• [WHAT YOU NEED TO DO] Copy the records below in full and leave every image out of the copy.

Source records:
Segment Open

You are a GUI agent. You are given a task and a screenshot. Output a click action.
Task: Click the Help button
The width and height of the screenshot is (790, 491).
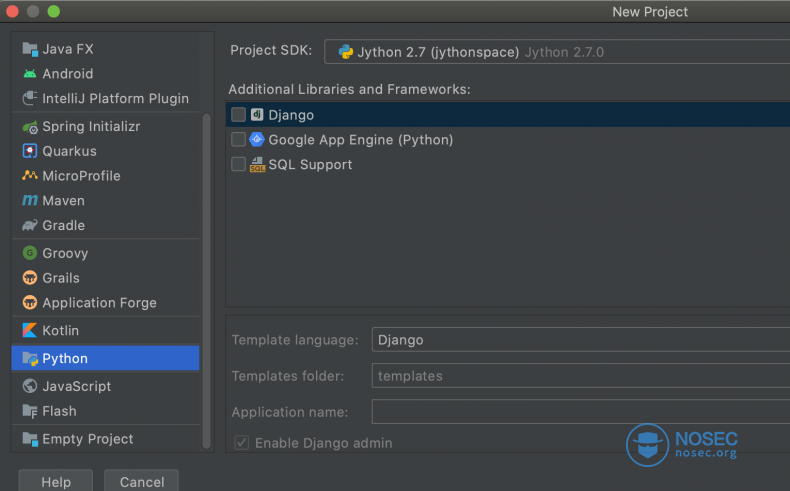(56, 481)
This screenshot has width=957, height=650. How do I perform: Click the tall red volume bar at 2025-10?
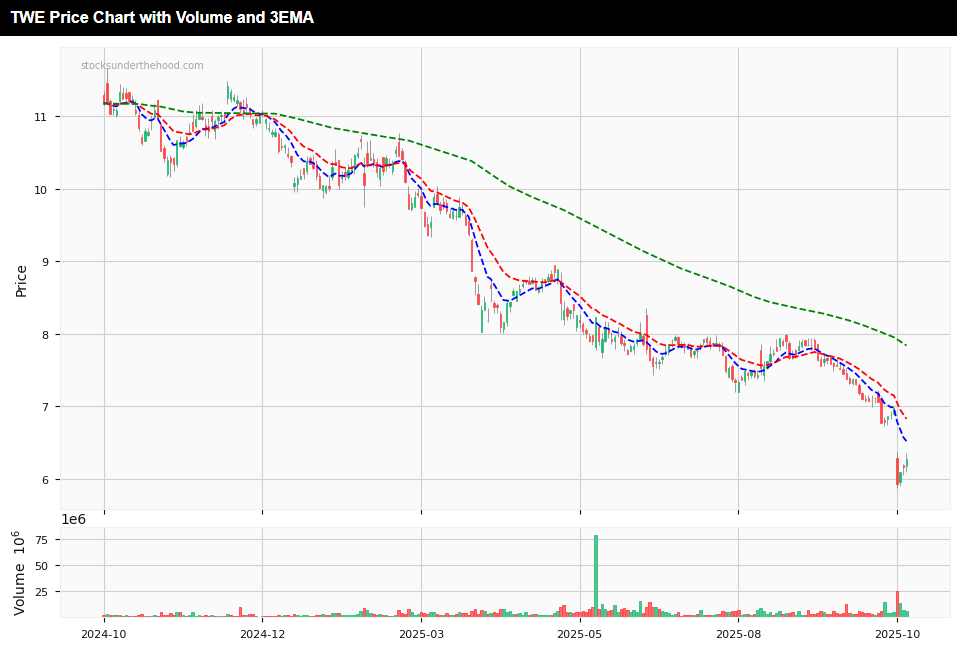coord(898,604)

Segment Closed

• [RESULT OF THIS EXERCISE]
You are a GUI agent. You are given a task and a screenshot. Output a click action.
Task: Click the Help button
The width and height of the screenshot is (790, 491).
(56, 481)
This screenshot has width=957, height=650. How do I perform: Click the tall red volume bar at 2025-10?
coord(898,604)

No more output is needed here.